ACTION ITEM:
Exact reproduction required: the lines below from the line with "Quiero ser distribuidor (560, 1059)" to the line with "Pavilion, Room &", both ends included, and no others.

(Collected data entries)

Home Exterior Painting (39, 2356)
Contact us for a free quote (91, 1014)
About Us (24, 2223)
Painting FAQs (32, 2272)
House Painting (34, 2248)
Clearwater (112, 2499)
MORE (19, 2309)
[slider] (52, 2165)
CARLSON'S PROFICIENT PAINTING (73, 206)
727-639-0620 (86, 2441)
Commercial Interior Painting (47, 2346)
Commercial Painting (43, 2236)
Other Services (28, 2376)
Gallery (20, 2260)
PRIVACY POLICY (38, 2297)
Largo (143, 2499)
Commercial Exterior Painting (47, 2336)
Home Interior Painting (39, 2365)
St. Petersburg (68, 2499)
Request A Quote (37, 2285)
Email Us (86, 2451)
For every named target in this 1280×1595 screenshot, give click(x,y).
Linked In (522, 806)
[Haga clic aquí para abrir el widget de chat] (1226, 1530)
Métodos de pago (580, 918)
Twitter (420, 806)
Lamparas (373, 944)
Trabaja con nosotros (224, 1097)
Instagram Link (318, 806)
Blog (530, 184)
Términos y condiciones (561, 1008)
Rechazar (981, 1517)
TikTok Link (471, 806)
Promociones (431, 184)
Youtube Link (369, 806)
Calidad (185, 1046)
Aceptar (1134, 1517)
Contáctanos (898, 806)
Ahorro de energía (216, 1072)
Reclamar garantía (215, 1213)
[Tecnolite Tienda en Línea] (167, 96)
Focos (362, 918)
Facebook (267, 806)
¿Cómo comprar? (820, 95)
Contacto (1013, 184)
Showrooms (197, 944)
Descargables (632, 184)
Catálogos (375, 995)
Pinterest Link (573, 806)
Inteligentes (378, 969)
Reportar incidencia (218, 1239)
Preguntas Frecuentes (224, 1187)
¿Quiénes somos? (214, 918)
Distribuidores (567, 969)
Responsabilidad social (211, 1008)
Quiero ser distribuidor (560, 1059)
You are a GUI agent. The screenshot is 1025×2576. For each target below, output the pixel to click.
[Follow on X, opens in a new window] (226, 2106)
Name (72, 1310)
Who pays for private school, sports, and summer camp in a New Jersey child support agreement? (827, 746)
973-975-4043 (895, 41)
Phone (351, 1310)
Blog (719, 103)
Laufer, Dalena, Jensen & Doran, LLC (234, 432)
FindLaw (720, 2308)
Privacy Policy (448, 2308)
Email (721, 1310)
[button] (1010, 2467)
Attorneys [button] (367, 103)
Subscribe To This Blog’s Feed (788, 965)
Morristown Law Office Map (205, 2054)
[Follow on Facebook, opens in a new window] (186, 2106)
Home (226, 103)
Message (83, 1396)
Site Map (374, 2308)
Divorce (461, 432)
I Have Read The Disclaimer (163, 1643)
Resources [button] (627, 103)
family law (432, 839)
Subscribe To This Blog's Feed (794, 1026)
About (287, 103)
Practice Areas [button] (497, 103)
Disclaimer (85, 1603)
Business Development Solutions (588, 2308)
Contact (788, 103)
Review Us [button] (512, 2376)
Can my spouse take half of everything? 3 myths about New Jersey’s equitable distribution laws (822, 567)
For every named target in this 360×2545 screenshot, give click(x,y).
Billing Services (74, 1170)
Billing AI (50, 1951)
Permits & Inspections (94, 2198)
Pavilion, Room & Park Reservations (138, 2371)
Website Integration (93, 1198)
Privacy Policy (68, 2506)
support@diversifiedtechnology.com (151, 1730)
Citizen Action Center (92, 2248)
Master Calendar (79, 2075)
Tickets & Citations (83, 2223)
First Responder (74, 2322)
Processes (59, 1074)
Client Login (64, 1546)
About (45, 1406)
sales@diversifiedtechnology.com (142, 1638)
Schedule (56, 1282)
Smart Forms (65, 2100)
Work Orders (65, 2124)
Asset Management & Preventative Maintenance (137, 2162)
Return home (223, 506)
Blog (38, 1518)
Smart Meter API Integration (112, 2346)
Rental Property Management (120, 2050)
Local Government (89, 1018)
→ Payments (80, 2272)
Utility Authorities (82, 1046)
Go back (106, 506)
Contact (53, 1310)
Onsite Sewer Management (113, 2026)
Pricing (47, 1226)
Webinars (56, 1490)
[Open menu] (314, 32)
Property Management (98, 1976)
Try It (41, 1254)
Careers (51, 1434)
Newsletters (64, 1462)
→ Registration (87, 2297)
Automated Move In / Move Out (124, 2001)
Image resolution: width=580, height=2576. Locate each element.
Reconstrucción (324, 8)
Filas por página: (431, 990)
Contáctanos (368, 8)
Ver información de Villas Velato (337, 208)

REPLY:
Quiero ser distribuidor (560, 1059)
You are a GUI agent. The screenshot is 1025×2576. For each target below, output the pixel to click.
[Follow on X, opens in a new window] (226, 2106)
Name (72, 1310)
Who pays for private school, sports, and summer camp in a New Jersey child support agreement? (827, 746)
973-975-4043 (895, 41)
Phone (351, 1310)
Blog (719, 103)
Laufer, Dalena, Jensen & Doran, LLC (234, 432)
FindLaw (720, 2308)
Privacy Policy (448, 2308)
Email (721, 1310)
[button] (1010, 2467)
Attorneys [button] (367, 103)
Subscribe To This Blog’s Feed (788, 965)
Morristown Law Office Map (205, 2054)
[Follow on Facebook, opens in a new window] (186, 2106)
Home (226, 103)
Message (83, 1396)
Site Map (374, 2308)
Divorce (461, 432)
I Have Read The Disclaimer (163, 1643)
Resources [button] (627, 103)
family law (432, 839)
Subscribe To This Blog's Feed (794, 1026)
About (287, 103)
Practice Areas [button] (497, 103)
Disclaimer (85, 1603)
Business Development Solutions (588, 2308)
Contact (788, 103)
Review Us [button] (512, 2376)
Can my spouse take half of everything? 3 myths about New Jersey’s equitable distribution laws (822, 567)
For every named target in this 360×2545 screenshot, give click(x,y).
Billing Services (74, 1170)
Billing AI (50, 1951)
Permits & Inspections (94, 2198)
Pavilion, Room & Park Reservations (138, 2371)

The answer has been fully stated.